(Stored records)
########

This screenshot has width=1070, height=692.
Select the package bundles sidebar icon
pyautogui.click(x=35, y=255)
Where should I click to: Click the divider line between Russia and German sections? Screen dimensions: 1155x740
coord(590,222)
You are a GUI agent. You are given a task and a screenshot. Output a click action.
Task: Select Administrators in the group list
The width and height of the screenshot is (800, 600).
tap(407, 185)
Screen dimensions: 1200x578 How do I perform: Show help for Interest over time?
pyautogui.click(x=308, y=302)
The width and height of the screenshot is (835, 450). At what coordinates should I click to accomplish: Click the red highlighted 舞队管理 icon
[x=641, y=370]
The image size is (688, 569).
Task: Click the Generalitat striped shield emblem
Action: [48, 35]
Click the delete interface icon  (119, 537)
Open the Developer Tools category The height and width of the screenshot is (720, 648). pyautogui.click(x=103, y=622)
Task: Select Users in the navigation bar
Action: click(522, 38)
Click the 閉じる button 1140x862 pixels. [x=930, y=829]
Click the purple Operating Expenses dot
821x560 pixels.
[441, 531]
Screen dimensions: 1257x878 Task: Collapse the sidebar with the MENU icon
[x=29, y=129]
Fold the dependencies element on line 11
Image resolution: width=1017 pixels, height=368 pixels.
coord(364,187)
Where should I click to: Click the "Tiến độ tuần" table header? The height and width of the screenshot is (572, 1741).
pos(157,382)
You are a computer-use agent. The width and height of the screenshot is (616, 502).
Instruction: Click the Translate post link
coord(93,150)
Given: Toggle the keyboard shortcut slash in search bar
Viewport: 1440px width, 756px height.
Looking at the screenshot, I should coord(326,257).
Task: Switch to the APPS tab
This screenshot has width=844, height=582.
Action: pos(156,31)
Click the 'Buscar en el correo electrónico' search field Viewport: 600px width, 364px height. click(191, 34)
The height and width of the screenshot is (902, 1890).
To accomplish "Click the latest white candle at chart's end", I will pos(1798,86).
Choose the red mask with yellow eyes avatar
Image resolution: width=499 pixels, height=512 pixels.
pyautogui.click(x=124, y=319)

########

Show all lines from the entries that hold "agent".

#### Solution to this problem:
You are a GUI agent. You are given a task and a screenshot. Output a click action.
You are a computer-use agent. The width and height of the screenshot is (616, 502).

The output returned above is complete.